Kelsy finished tying her hair back and checked her make-up in the mirror one more time. Sure, she hated the stuff, but she had to wear it when she went out for volunteering days with her parents. The press always ended up showing up, no matter how much no one wanted them there. Her parents were waiting for her in the front foyer along with Douglas, Dad’s bodyguard.

“Don’t worry, Kels, we’re gonna have a good time today. And, we’ll get some ice cream after, alright?”

“Yeah, sure, Dad.”

It took a lot of effort for Kelsy to hold in the responses she wanted to make. Didn’t her father realize she enjoyed helping? She wasn’t some little kid who needed to be rewarded for being a decent human being. She had always understood that his political career hinged on her ability to behave herself in public. Soon, they were piled into the car and buzzing along down backstreets through the bad parts of town, the parts of town she was only allowed in so long as she was with her family. There was one thing she could say for the day, it was largely uneventful. Hour upon hour of serving people food and talking to the people who came here. Everything was going great. That was…until the door opened and two people she recognized walked in.

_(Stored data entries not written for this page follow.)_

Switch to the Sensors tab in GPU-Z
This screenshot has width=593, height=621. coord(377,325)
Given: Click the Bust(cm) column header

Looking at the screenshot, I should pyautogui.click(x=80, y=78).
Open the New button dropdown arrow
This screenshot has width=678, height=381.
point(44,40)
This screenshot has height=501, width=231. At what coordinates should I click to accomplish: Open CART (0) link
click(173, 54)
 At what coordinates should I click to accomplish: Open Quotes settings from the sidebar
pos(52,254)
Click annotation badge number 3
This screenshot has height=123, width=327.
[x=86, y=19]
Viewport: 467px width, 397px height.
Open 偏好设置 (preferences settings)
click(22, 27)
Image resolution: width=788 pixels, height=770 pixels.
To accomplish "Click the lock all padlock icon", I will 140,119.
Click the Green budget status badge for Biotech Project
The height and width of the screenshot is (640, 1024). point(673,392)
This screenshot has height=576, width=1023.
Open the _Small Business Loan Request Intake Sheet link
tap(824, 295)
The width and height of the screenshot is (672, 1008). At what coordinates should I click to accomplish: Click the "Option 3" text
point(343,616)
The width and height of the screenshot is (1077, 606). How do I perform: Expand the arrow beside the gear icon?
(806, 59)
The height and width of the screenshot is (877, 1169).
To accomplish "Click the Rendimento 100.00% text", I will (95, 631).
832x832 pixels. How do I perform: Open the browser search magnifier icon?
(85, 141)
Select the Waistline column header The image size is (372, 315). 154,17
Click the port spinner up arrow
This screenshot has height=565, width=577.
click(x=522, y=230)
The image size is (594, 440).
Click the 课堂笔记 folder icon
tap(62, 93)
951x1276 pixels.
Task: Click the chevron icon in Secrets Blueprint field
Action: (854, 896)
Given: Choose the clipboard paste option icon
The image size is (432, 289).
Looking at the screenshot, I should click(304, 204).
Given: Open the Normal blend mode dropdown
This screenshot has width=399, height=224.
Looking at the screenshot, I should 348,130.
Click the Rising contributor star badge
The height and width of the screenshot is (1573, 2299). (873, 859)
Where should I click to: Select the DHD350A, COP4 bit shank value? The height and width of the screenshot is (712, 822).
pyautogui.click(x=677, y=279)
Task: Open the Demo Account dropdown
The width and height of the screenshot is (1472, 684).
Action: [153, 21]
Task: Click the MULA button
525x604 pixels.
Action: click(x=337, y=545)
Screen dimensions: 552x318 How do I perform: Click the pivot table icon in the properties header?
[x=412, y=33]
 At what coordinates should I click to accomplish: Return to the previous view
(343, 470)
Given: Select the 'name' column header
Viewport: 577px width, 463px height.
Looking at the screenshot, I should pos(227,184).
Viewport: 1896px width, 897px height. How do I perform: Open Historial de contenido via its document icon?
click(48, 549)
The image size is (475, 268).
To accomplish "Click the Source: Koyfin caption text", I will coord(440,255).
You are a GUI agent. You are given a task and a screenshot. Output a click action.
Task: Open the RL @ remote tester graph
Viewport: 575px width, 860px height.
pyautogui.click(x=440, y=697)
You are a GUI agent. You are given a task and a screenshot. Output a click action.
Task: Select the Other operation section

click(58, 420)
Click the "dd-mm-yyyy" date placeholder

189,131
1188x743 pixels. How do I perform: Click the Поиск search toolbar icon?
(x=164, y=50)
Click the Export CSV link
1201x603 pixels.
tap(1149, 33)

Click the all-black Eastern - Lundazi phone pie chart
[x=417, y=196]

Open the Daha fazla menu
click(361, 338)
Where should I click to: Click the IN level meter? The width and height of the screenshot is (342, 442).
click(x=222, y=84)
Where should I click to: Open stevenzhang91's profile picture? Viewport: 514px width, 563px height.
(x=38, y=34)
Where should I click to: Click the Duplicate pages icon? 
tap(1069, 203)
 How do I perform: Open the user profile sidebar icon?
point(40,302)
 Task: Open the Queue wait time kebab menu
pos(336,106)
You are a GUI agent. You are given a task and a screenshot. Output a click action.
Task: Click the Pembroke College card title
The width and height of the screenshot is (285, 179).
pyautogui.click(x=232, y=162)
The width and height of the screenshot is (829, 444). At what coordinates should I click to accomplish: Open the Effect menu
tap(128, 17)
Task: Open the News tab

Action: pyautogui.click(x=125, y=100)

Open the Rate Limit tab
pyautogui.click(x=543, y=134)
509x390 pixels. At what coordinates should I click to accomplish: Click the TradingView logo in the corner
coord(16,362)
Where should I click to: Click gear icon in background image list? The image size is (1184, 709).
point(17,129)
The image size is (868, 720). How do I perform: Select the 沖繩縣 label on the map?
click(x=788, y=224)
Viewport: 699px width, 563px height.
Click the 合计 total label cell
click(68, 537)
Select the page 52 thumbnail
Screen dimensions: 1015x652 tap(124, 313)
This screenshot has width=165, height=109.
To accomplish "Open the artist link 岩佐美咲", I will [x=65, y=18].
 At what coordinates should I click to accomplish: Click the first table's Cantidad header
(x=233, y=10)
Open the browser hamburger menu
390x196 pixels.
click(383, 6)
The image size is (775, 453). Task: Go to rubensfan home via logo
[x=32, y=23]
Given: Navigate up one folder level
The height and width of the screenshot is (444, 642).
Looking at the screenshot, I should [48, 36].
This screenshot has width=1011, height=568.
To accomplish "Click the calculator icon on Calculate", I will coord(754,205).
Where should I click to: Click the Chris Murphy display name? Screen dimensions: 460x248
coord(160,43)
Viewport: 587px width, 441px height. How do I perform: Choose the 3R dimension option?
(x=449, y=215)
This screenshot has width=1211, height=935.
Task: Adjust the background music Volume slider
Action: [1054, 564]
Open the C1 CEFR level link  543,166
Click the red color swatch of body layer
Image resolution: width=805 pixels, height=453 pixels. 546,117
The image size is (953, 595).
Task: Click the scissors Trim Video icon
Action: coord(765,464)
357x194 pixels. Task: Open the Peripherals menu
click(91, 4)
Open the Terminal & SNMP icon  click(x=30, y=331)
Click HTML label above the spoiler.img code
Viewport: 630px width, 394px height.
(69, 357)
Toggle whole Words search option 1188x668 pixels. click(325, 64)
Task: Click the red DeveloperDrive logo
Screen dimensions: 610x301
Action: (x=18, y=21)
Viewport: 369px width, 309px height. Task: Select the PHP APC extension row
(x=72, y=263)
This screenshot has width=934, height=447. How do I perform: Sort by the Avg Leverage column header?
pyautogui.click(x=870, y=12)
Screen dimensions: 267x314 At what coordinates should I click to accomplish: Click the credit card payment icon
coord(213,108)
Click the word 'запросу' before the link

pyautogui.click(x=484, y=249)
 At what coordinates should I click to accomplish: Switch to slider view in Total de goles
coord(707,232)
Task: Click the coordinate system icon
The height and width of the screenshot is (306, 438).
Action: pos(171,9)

Oh no. Oh no. No no no no no. It would be Darcy. If anyone was going to catch me, it would be Darcy.

Niall Darcy led his younger sister into the line, looking sullen. The last thing he wanted was to be here yet again, but there was no other way to make sure he and Maeve were getting enough food, at least not without a lot of stealing. And wasn’t that what their father was in prison for in the first place? Yeah, that wasn’t happening. He didn’t notice right away who was handing him the tray, so focused was he on his own thoughts. Then he looked up to ask for extra milk for Maeve when he realized he was looking into the brown eyes of Kelsy Cloudsinger from school. Only…she was wearing make-up and…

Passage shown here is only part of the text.